JAKARTA,TM.ID: Menteri Koperasi dan UKM (Menkop dan UKM) Teten Masduki mengatakan penyertaan dokumen importasi untuk berjualan produk impor di e-commerce bertujuan menciptakan keadilan tidak hanya untuk pedagang lokal dan impor, tetapi juga pedagang offline dan online.
“Praktik predatory pricing itu harus diakui memang terjadi, terlihat dari harga barang yang murah sekali. Namun kami sedang melihat, apakah ini karena ada barang yang masuk ilegal atau memang tarif bea masuk kita yang terlalu rendah. Kami ingin mengatur supaya platform digital membuat persyaratan kepada para seller-nya. Mereka boleh berjualan produk impor, tetapi harus menyertakan dokumen importasi,” ucap Teten, Jumat (22/9/2023).
Seller atau penjual diperbolehkan berjualan produk impor di platform e-commerce dengaan syarat menyertakan dokumentasi importasi.

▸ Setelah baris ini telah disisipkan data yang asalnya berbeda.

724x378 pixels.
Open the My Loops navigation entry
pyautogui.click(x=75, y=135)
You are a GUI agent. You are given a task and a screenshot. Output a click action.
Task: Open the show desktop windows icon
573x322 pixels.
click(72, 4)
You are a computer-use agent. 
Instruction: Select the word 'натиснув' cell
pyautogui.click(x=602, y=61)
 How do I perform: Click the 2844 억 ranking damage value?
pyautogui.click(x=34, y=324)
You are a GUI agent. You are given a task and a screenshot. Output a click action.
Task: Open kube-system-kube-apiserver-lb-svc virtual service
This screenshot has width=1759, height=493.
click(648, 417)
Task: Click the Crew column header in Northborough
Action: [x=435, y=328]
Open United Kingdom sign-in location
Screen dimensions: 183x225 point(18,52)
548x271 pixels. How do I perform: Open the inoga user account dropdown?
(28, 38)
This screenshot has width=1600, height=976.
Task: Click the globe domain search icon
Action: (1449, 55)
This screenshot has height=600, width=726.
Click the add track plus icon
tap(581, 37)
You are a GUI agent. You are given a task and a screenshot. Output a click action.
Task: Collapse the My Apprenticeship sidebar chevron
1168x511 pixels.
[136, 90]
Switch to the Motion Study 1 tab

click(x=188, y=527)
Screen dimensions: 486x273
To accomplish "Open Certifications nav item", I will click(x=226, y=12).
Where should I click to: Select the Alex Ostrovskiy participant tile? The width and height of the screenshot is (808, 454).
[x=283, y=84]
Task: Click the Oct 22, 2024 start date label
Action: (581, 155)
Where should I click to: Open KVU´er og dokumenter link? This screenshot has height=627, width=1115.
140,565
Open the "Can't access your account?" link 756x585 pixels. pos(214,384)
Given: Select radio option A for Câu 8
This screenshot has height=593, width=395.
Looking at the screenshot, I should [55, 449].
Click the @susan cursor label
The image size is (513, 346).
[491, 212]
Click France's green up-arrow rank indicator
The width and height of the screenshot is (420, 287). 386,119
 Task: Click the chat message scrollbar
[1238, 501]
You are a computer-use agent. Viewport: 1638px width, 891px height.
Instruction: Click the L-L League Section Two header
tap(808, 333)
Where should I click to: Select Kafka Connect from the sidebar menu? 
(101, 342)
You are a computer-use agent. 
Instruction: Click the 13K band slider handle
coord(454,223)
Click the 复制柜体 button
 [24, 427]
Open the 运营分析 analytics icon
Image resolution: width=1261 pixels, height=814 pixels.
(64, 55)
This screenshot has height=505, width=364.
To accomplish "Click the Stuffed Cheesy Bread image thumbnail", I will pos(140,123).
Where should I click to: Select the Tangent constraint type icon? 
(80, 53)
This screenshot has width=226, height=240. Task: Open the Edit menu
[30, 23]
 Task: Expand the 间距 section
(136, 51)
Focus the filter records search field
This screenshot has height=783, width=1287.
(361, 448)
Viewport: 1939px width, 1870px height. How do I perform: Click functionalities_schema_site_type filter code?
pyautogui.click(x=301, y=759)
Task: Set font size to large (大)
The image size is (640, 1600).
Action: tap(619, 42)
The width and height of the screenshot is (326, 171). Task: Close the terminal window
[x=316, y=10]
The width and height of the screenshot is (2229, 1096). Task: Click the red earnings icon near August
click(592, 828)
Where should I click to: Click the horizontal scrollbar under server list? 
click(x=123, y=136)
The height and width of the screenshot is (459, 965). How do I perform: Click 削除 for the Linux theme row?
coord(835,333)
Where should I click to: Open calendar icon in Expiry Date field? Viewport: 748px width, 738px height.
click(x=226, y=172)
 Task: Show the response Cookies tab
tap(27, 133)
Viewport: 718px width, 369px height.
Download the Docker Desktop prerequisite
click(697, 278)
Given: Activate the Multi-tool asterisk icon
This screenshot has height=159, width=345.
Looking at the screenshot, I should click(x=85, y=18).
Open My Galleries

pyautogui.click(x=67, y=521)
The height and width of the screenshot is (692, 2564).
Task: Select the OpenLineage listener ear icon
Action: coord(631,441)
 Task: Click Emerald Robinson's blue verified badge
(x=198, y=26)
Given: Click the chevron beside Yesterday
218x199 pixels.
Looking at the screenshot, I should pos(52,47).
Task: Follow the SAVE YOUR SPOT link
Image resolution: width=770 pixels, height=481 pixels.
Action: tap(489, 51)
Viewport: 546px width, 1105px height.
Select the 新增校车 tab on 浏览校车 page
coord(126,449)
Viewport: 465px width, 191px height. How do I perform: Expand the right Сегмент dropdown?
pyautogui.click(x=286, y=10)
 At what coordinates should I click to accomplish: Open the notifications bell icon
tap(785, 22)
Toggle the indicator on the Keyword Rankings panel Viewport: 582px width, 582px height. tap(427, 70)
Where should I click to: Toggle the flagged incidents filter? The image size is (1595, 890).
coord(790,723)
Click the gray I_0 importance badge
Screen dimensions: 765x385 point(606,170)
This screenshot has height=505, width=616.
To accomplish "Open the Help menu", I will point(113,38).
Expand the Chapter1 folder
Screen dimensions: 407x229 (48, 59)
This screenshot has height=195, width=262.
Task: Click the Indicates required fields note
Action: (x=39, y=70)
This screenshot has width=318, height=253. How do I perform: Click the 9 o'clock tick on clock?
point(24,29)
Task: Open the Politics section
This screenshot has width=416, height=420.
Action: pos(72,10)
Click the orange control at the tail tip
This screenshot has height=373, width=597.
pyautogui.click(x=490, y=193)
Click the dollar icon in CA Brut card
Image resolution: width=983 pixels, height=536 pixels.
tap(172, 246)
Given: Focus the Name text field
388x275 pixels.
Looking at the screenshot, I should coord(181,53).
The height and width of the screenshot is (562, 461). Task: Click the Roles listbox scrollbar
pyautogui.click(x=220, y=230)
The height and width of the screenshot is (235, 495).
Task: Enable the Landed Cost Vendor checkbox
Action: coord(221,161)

BACA JUGA : Pentingnya Pengaturan Social Commerce untuk Mendukung UMKM
Hal itu menjadi salah bahasan aturan perdagangan produk UMKM di e-commerce yang dibahas Kementerian Koperasi dan UKM, Kementerian Komunikasi dan Informatika (Kemenkominfo) dan Kementerian Perdagangan (Kemendag). Aturan kebijakan transformasi digital ini diharapkan melahirkan ekonomi baru dan menciptakan keadilan (fairness) dalam mewujudkan ekonomi berkelanjutan dan kesejahteraan masyarakat.
Dia meminta kepada pihak e-commerce, seperti TikTok untuk menyertakan dokumen tersebut. Sebab, jika tidak dipenuhi, jelas akan melanggar dua undang-undang (UU), yakni terkait penjualan barang selundupan yang memiliki sanksi pidana hingga pelanggaran UU Kepabeanan.
“Kami ingin bekerja sama dengan platform digital karena seller berjualan di dalamnya. Sebab bukan cuma online saja yang jualannya diatur. Di offline juga diatur, kalau ada mal atau toko menjual barang gelap ilegal, juga ada aturannya. Apa yang berlaku di offline juga semestinya berlaku di online, sehingga nanti jika sudah dilakukan, dan itu melanggar, Kemenkominfo bisa langsung menindak platform tersebut,” terang dia.
Eropa sudah menerapkan aturan
Di negara-negara Eropa, menurut Teten, aturan tersebut sudah berlaku. Para pelaku usaha di e-commerce tidak boleh memonopoli data dan harus menerapkan transparansi data.
“Sudah disiapkan Satgas Transformasi Digital, tetapi kita belum punya kebijakan nasionalnya. Kita juga belum punya strategi besarnya, belum ada badannya, karena ini kerja sama lintas sektoral, sehingga harus ada kebijakan yang sama di setiap kementerian,” tutur Teten.
Teten menegaskan, aturan tersebut bukan berarti pihaknya menolak hadirnya produk asing atau impor. Aturan dibuat untuk menciptakan perdagangan antara online dan offline, merespons serbuan produk asing sehingga tercipta ekosistem yang lebih adil.